Below are the details that contain a specific magic effect, exclusively in relation to the techniques and methods based on and with cognitive consequences. Although all magic effects may contain techniques and methods from many different disciplines, in this case the pre-sensory and the different cognitive mechanisms that it includes have been identified. They are not easily standardized exercises since many magic effects that give rise to the same outcome can be constructed and materialized in very different ways throughout one’s internal life, using different materials and methods. That is, there are generally several apparently identical versions of the same effect, although they are not strictly the same because the methods used are different.
The effect chosen for its deconstruction here is the “Homing Card” by the magician Francis Carlyle. It contains several concealments and many maneuvers related to attention. As illustrated in Fig. 3, the game takes place in three phases, each phase is an effect, that is, each phase has its own outcome or climax. The main feature is that a card freely chosen by the audience and then signed travels surprisingly from the deck to the magician’s pocket. This happens in the first two phases. In the third phase, what travels to the magician’s pocket is the entire deck except for the chosen card, which is the only one that remains in the magician’s hand.

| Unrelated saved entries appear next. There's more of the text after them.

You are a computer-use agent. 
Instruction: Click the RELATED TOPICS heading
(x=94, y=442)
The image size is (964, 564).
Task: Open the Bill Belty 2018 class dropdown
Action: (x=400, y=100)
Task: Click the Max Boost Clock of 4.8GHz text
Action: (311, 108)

This effect is based mainly (although not exclusively) on successive captures and deviations of attention. It depends as well as on several physical concealments, including some card palms and card manipulations, that must be well executed to prevent the generation of contrast. At the end of the third phase, when the magician only holds a single card in his hand, a phenomenon of amodal completion makes the audience consider that he is actually holding the entire deck.
We present the deconstruction similar to the original, made by the magician Tino Call (see Fig. 3 and details of the effect in https://youtu.be/BVvmtv2D8MU).
DOI: 10.7717/peerj.9764/table-1
Deconstruction of a magic trick (“Homing card” effect by Francis Carlyle according to the version of Tino Call).

Figure 3: Deconstruction of a magic trick (“Homing card” effect by Francis Carlyle according to the version of Tino Call).

The figure depicts that the game takes place in three phases, each with its own climax. In the internal life of each phase there are several maneuvers of attention control and concealment. Note that no phase is identical to each other (although apparently the same things happen in the first two).